= Parker Handy =

American banker (1809–1890)

Parker Handy (April 24, 1809 – April 8, 1890) was an American banker who was "one of the best known dealers in bullion and specie" in New York City.

==Early life==
Handy was born in Paris Hill in Oneida County, New York on April 24, 1809. He was a son of Martha ( Parker) Handy (1764–1843) and William Truman Handy (1760–1823), who served in the Revolutionary War and was at the Battle of Germantown, Valley Forge and Monmouth. His elder sibling was William Porter Handy and his paternal grandfather was Jarius Handy, who was born in Connecticut but relocated to New York.

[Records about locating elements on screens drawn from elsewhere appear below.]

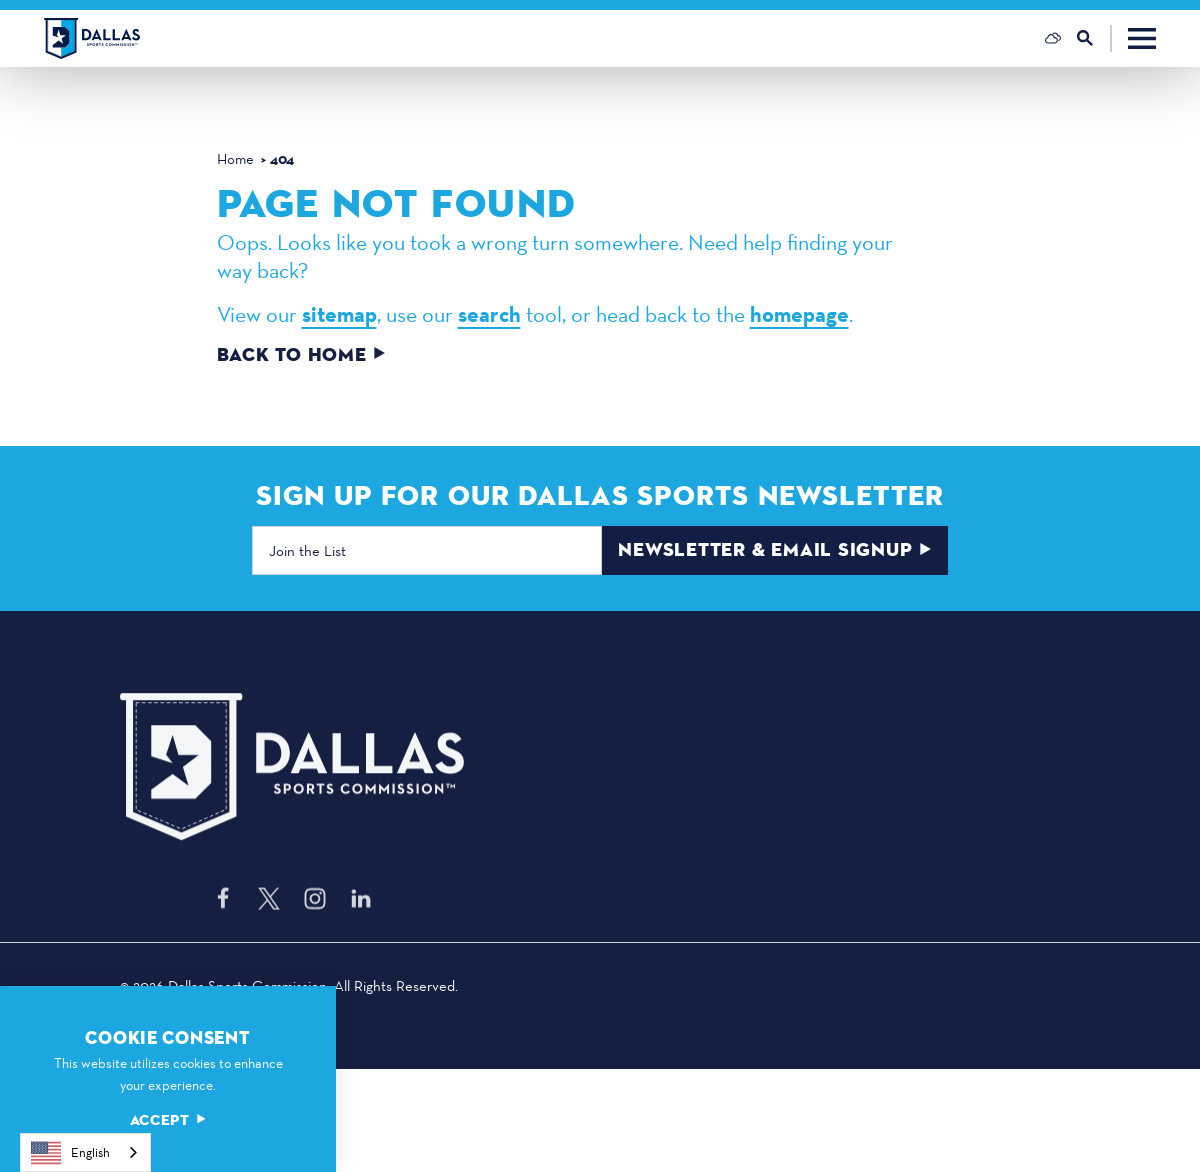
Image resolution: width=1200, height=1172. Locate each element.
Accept (168, 1120)
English (70, 1153)
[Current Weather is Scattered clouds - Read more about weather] (1053, 38)
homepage (799, 314)
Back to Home (301, 355)
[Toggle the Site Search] (1094, 38)
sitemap (339, 314)
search (489, 314)
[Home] (92, 38)
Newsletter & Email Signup (774, 550)
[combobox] (85, 1152)
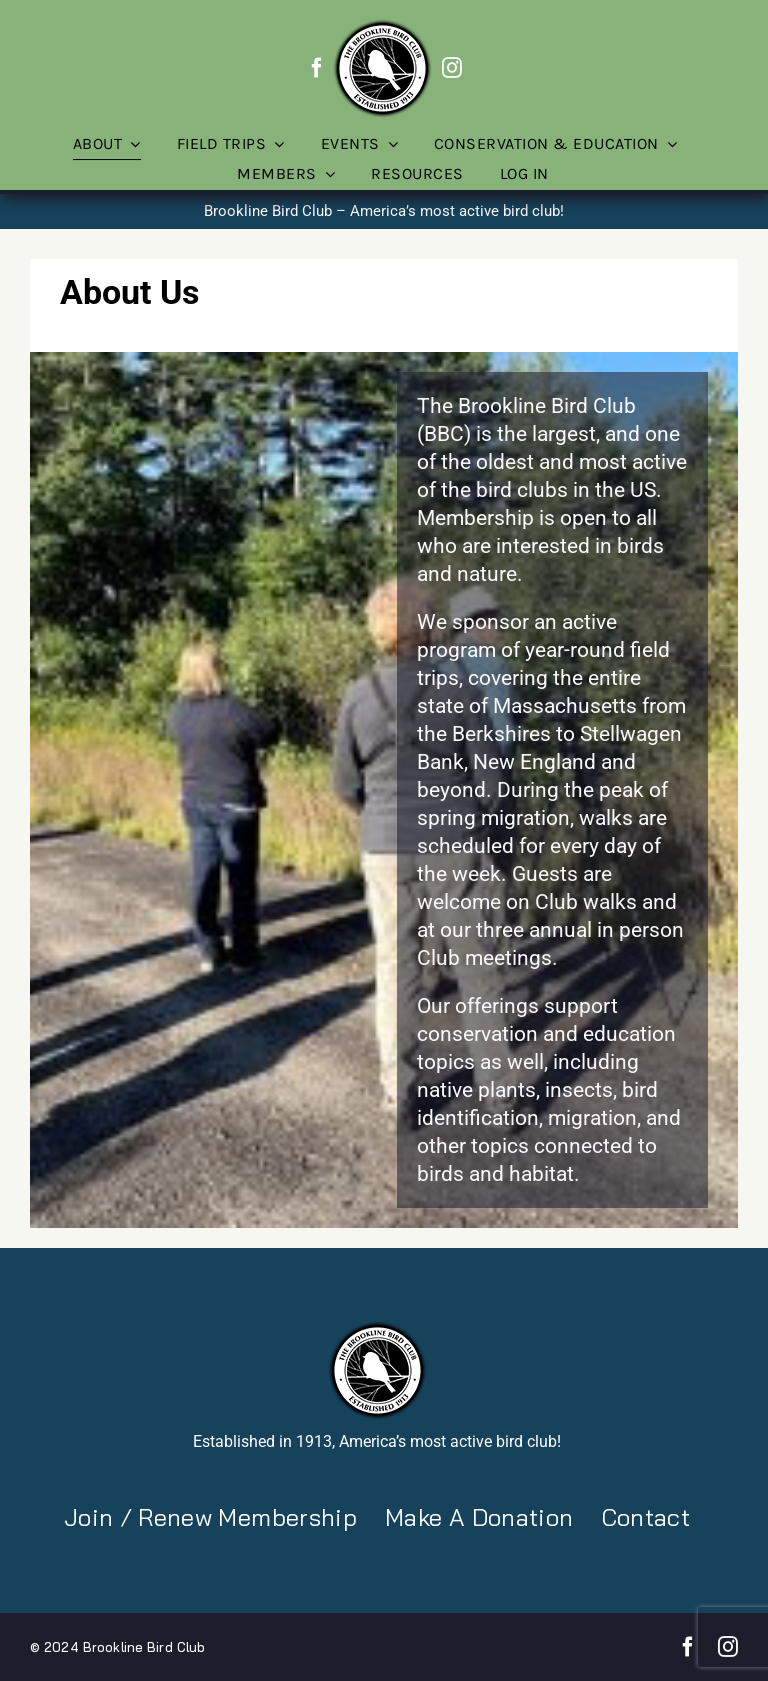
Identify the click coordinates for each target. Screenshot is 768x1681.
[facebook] (317, 68)
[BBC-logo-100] (382, 25)
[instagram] (452, 68)
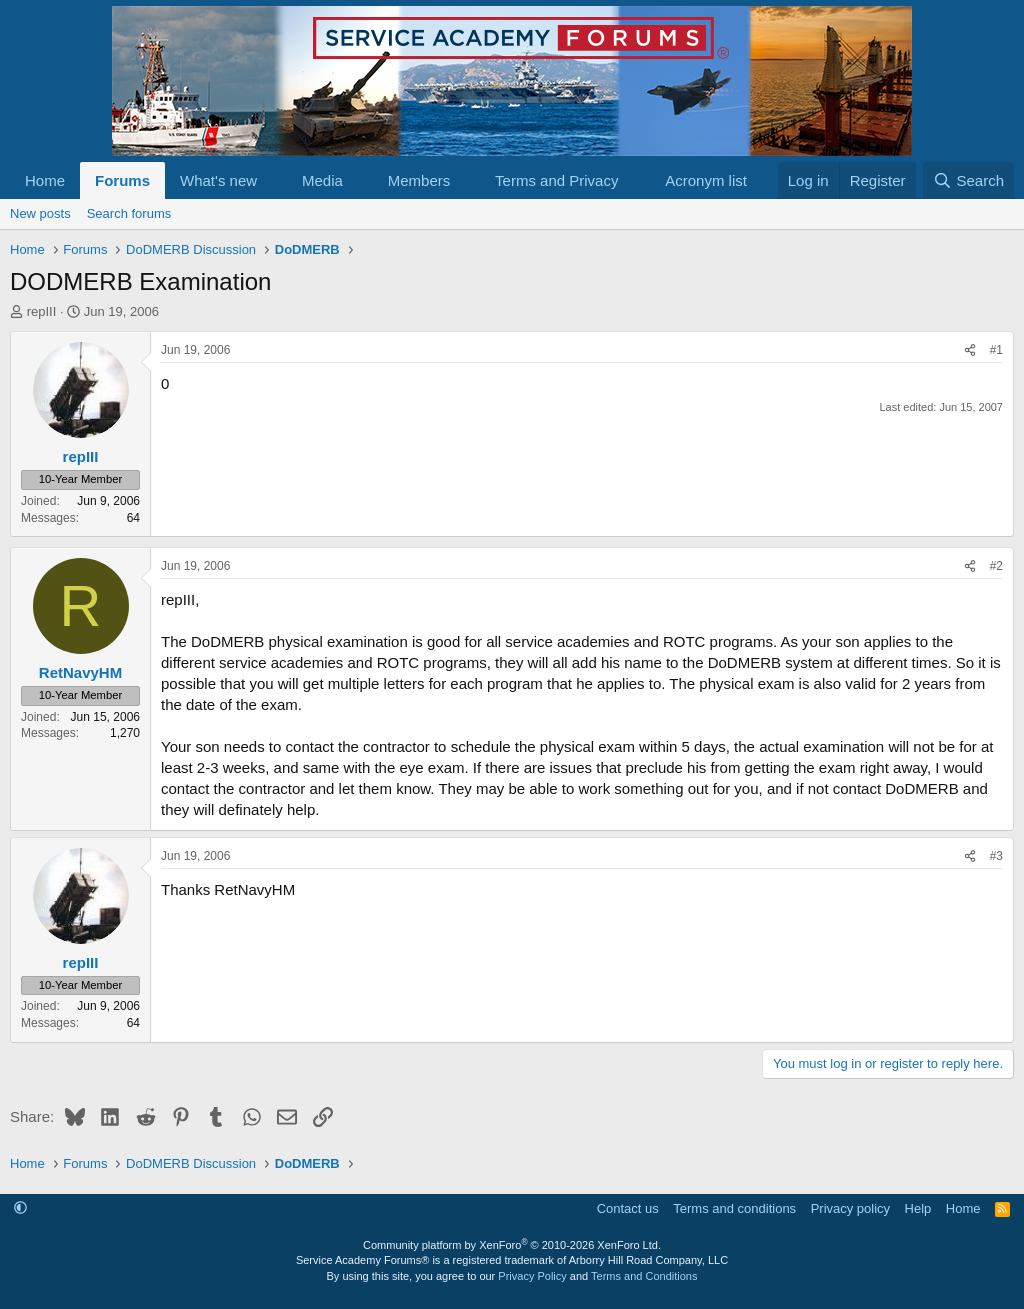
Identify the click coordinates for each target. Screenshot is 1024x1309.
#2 (996, 566)
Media (322, 180)
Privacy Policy (532, 1276)
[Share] (970, 350)
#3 (996, 856)
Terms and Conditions (644, 1276)
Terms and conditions (734, 1208)
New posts (40, 213)
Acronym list (706, 180)
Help (918, 1208)
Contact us (628, 1208)
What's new (218, 180)
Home (45, 180)
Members (419, 180)
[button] (273, 180)
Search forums (129, 213)
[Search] (968, 180)
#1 (996, 350)
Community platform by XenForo (512, 1245)
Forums (122, 180)
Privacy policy (850, 1208)
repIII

After receiving a common school education in New York, he went to work in a bank at Massillon, Ohio.

==Career==
Handy served as a cashier through the "crisis of State banks and unstable banking business. His was one of the few banks which weathered the storm." He became an associate of Amasa Stone, with whom he established the Cleveland Stone Dressing Company. During the 1840s, he came to New York City to be cashier of the Ocean Bank at Greene and Fulton Streets, retiring before it later failed. After the Ocean Bank, he went "into the South American trade and carried on a prosperous business as senior member of the firm of Handy & Hoadley." In 1864, he became vice president of the Third National Bank and for many years was its acting president. He served as a director of the bank until eighteen months before his death.

In 1870, he succeeded Peter Hayden and established himself in the banking business, dealing primarily with bullion and specie, at 24 Nassau Street. In 1879, it was known as Handy & Cronice and remained so until 1885 when Cronice retired and J. F. Harman became partner and it was known as Handy & Harman. He ran the business until his death in 1890.

Handy was a founding trustee of the Metropolitan Trust Company in 1881, and served as a trustee of the Equitable Life Insurance Company, the American Fire Insurance Company and was a member of the New York Chamber of Commerce.

==Personal life==
In 1835, Handy was married to Maria Sloane (1813–1843), a daughter of Maria ( Cogswell) Sloane (stepdaughter of Rev. Ebenezer Fitch) and Douglas Wheeler Sloane, a Williams College graduate who served in the War of 1812 and lived on Euclid Avenue in Cleveland, Ohio. Before her death in 1843, they were the parents of:

- Elizabeth Sloan Handy (1839–1911), who married Benjamin Ropes Dimon, brother of Charles A. R. Dimon. After his death in Mobile, Alabama during the Civil War, she married the Rev. William Halsey Van Dorn.
- Susan Maria Handy (1841–1914), who married Robert Bliss in 1861; they had eleven children including C. D. Bliss and Laurie Bliss.

After her death in 1843, he married her younger sister, Cornelia Kirkland Sloane (1827–1904), in 1845. Together, Cornelia and Parker were the parents of:

- Cortlandt Cogswell Handy (1849–1866), who died young.
- Parker Douglas Handy (1858–1929), chairman of the board of Handy & Harman, who married Annie Kissam Warner (1863–1934) in 1887.
- Cornelia Sloane Handy (1869–1949), who died unmarried.

He was an active Republican and was one of the founders of the Union League Club of New York and was a trustee of the Northern Dispensary as well as the Fifth Avenue Presbyterian Church.

Handy died on April 8, 1890, at his residence in Short Hills, New Jersey.